SUPPLIED ENTRIES:
+++

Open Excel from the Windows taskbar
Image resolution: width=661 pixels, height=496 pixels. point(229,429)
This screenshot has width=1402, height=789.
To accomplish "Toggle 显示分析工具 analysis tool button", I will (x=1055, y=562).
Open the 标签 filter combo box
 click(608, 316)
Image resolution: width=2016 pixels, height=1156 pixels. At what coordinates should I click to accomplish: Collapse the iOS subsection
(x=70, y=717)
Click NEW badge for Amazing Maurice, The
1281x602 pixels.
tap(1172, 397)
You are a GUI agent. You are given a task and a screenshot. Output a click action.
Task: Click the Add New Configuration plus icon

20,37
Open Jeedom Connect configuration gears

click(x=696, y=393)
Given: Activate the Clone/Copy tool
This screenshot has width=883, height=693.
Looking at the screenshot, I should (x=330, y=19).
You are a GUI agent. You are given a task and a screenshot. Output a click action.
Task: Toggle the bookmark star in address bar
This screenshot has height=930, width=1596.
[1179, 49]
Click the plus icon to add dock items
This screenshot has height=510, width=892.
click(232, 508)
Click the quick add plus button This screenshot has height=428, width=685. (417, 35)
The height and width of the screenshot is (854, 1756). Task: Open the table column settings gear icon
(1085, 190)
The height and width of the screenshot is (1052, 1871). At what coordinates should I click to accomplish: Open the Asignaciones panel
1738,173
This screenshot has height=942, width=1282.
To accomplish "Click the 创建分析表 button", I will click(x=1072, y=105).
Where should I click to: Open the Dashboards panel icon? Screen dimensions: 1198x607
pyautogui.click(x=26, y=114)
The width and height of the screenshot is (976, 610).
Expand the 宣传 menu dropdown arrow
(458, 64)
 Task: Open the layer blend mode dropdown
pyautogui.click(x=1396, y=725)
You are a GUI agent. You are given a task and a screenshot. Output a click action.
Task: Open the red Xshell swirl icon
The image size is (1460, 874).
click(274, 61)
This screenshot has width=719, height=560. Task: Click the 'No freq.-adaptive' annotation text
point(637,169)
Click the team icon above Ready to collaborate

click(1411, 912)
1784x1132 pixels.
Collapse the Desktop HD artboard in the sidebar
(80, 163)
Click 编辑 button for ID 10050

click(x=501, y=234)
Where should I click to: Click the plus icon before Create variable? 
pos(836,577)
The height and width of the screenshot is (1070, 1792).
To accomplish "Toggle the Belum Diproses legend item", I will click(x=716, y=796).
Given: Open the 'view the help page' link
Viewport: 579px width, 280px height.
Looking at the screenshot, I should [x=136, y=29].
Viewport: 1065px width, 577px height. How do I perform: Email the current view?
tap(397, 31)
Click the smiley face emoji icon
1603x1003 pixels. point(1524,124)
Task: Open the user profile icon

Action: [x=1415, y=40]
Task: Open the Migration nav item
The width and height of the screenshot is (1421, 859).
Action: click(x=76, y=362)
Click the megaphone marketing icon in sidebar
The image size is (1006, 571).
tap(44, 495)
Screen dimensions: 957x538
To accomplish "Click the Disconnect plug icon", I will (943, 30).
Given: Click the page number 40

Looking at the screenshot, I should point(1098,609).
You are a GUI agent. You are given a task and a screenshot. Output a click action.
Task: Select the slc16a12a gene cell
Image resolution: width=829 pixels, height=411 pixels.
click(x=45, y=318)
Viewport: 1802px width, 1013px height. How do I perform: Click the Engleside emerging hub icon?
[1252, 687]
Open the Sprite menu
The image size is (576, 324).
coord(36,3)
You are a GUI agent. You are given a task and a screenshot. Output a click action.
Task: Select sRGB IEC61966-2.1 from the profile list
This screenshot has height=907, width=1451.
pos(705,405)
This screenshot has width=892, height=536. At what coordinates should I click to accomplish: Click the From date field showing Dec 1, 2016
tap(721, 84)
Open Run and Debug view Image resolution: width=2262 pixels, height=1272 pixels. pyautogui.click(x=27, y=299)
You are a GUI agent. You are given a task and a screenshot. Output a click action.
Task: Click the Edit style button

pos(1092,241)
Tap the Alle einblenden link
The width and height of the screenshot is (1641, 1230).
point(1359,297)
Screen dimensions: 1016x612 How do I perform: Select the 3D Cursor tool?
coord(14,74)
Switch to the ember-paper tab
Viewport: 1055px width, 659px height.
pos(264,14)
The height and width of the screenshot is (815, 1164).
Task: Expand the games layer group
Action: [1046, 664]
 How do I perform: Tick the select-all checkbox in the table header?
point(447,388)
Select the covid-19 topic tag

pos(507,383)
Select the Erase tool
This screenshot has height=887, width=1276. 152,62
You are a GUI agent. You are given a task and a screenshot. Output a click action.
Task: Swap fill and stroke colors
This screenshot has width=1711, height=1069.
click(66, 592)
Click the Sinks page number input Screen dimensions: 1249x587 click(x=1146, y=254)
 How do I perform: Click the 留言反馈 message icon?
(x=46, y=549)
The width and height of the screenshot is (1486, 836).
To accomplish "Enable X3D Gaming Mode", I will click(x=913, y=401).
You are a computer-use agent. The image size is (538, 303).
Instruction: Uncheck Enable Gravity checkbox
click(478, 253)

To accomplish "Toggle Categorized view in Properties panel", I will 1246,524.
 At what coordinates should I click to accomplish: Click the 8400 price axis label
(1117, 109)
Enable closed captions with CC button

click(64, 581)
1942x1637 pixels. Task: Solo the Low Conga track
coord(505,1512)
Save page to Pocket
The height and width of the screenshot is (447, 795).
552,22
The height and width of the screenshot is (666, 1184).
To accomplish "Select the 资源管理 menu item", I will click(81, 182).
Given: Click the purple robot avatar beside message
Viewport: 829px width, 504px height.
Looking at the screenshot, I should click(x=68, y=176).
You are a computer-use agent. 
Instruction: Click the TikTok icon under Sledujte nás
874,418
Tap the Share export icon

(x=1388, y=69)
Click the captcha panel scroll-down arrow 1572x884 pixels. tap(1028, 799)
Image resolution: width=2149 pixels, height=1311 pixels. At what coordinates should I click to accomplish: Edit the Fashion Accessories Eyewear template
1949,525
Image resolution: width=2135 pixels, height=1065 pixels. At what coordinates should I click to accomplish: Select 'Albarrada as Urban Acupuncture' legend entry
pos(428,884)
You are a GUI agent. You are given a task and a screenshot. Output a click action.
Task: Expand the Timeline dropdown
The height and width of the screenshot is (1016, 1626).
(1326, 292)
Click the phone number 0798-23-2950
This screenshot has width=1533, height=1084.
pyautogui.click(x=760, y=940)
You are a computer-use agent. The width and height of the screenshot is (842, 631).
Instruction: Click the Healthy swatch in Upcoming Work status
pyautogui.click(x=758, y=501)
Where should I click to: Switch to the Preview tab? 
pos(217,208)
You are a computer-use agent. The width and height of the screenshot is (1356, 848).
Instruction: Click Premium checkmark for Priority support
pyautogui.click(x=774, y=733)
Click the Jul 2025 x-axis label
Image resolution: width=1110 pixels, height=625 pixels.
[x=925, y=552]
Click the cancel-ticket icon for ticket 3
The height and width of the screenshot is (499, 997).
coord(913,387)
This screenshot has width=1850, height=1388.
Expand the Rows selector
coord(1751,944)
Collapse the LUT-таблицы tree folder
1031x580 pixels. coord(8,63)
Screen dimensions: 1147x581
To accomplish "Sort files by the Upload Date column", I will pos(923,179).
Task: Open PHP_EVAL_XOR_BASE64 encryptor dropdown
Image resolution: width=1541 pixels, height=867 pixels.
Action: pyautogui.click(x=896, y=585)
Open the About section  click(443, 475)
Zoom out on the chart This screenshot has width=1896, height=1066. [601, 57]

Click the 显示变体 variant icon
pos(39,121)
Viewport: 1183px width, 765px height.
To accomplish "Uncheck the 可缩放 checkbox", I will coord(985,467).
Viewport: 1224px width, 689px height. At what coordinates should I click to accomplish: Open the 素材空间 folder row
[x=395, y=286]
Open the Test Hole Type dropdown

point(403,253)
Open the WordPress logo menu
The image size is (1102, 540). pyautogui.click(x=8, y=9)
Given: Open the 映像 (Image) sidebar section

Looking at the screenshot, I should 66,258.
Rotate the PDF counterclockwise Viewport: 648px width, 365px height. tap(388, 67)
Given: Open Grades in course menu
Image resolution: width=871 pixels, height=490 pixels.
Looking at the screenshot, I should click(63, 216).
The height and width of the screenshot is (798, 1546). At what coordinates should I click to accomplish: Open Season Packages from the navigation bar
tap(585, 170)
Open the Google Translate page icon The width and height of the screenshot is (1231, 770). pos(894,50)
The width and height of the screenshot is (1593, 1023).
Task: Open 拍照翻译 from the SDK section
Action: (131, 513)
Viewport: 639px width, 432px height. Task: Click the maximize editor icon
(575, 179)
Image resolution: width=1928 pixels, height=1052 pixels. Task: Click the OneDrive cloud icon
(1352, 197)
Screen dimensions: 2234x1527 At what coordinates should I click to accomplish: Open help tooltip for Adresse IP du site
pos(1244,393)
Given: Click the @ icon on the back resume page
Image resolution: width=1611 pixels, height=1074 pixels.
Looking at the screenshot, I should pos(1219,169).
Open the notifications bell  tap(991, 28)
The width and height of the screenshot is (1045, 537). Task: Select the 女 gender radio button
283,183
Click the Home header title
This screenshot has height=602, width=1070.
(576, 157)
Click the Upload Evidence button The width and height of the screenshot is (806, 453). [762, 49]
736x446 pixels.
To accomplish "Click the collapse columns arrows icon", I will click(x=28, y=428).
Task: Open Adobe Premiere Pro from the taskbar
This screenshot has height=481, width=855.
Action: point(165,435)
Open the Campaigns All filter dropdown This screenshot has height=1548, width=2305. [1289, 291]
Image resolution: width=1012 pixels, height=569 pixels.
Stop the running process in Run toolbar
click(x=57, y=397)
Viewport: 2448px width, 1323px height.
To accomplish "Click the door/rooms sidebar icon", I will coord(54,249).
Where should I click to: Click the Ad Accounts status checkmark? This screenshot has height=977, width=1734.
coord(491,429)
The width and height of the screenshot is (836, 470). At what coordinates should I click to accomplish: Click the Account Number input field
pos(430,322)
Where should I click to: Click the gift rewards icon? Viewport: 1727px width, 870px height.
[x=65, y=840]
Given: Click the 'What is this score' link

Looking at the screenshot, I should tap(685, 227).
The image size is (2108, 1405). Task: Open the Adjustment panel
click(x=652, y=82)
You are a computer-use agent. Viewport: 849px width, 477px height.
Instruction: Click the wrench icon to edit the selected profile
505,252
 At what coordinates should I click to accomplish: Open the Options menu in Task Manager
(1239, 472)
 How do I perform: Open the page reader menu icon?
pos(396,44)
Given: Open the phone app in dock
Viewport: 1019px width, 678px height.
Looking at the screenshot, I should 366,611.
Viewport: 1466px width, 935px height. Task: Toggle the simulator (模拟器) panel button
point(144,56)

+++

WORK INSTRUCTION: What you should output is every line of the records above, from the first through the line containing "Given: Activate the Clone/Copy tool", unchanged.

REPLY:
Open Excel from the Windows taskbar
Image resolution: width=661 pixels, height=496 pixels. point(229,429)
This screenshot has width=1402, height=789.
To accomplish "Toggle 显示分析工具 analysis tool button", I will (x=1055, y=562).
Open the 标签 filter combo box
 click(608, 316)
Image resolution: width=2016 pixels, height=1156 pixels. At what coordinates should I click to accomplish: Collapse the iOS subsection
(x=70, y=717)
Click NEW badge for Amazing Maurice, The
1281x602 pixels.
tap(1172, 397)
You are a GUI agent. You are given a task and a screenshot. Output a click action.
Task: Click the Add New Configuration plus icon

20,37
Open Jeedom Connect configuration gears

click(x=696, y=393)
Given: Activate the Clone/Copy tool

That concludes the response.